◆ **DIRECTIONS FOR THIS TASK**: Go through the data and copy each line that holds "width".
(THE DATA)
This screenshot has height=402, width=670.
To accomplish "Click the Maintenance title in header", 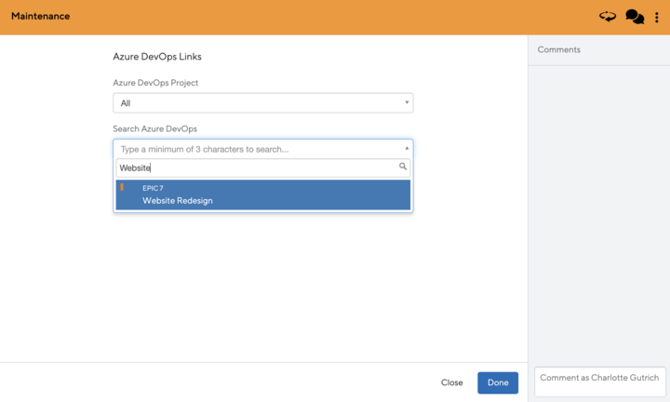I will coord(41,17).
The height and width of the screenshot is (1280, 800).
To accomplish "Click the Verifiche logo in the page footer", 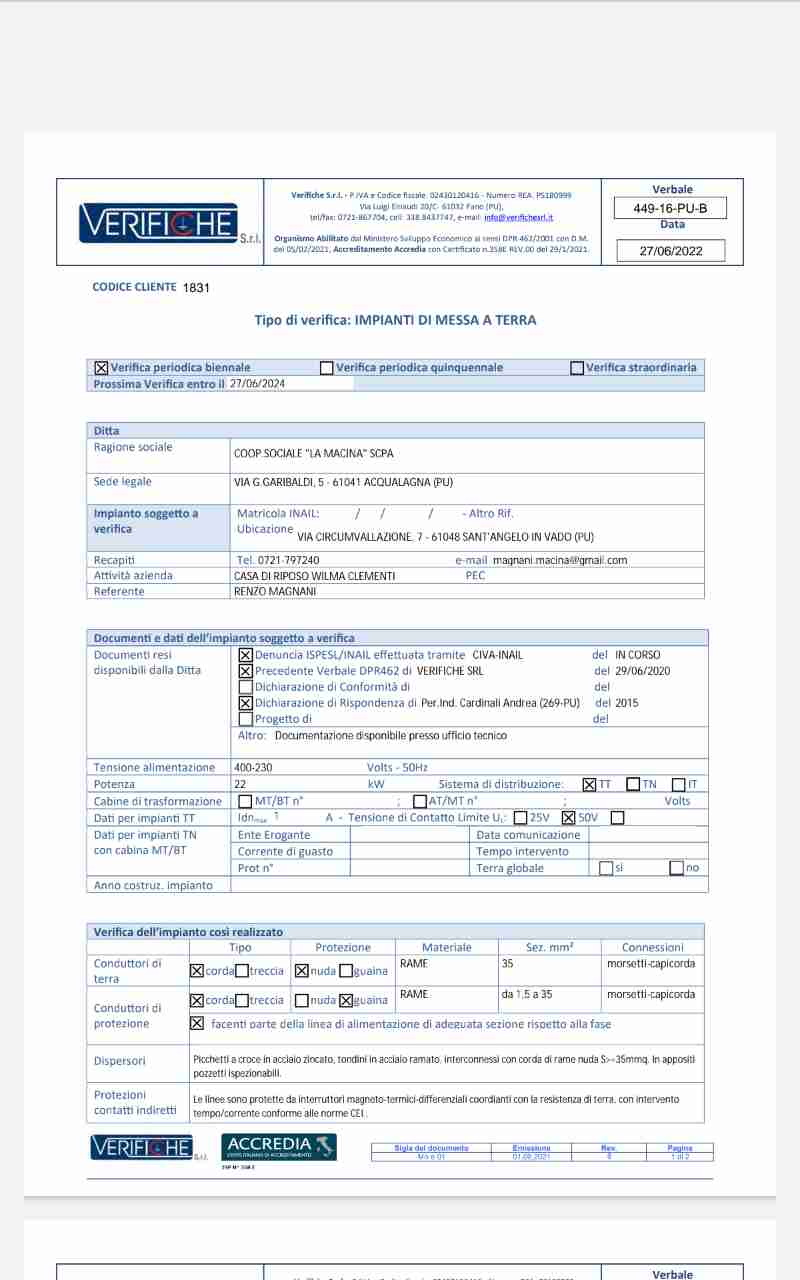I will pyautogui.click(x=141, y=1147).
(End THE DATA)
(THE DATA)
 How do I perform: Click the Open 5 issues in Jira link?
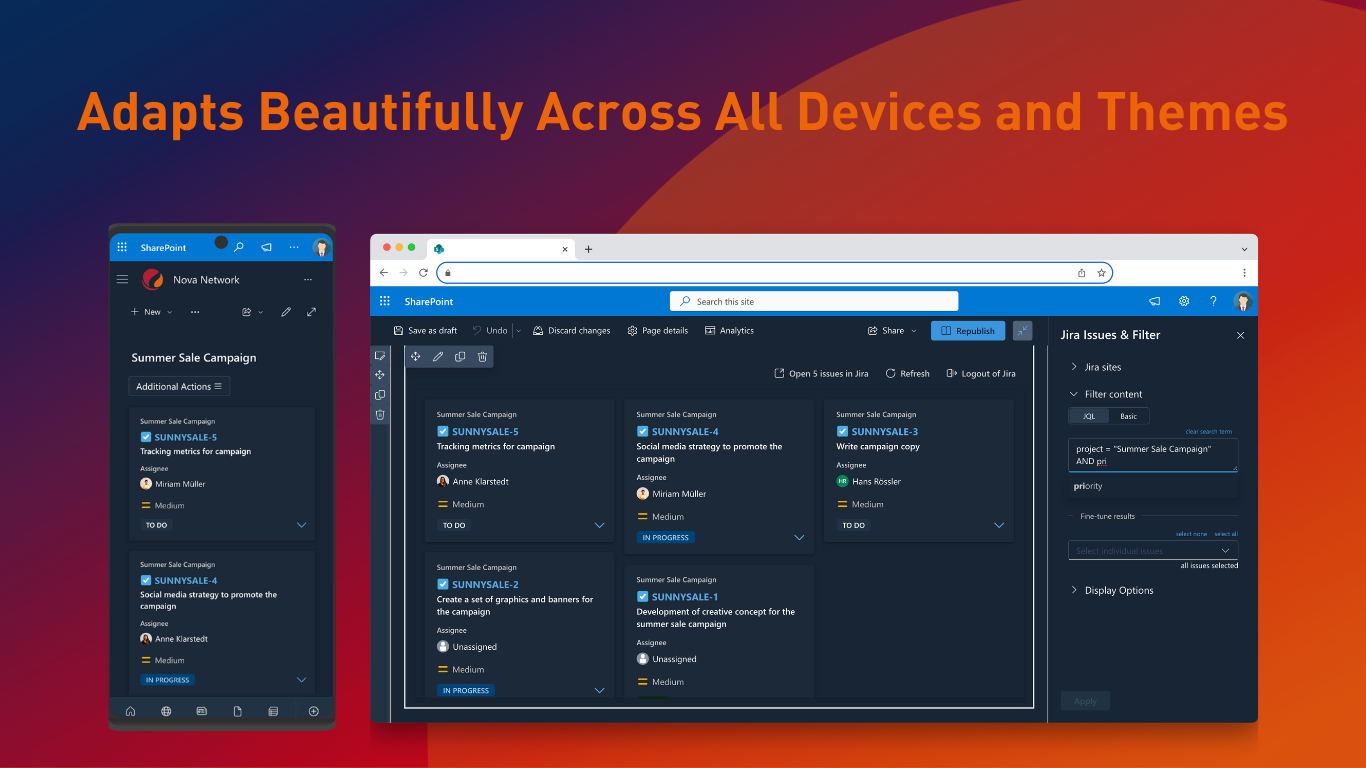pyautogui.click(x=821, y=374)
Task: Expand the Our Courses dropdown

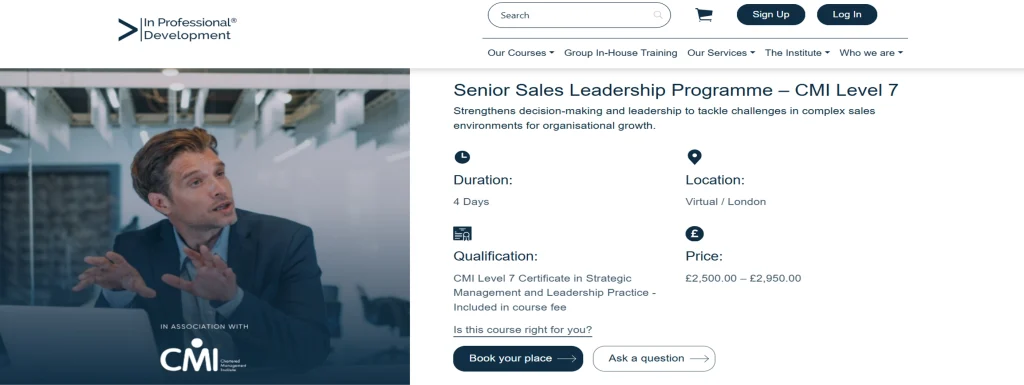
(End THE DATA)
◆ **FINISHED EXERCISE**:
This screenshot has height=402, width=670.
The height and width of the screenshot is (1280, 800).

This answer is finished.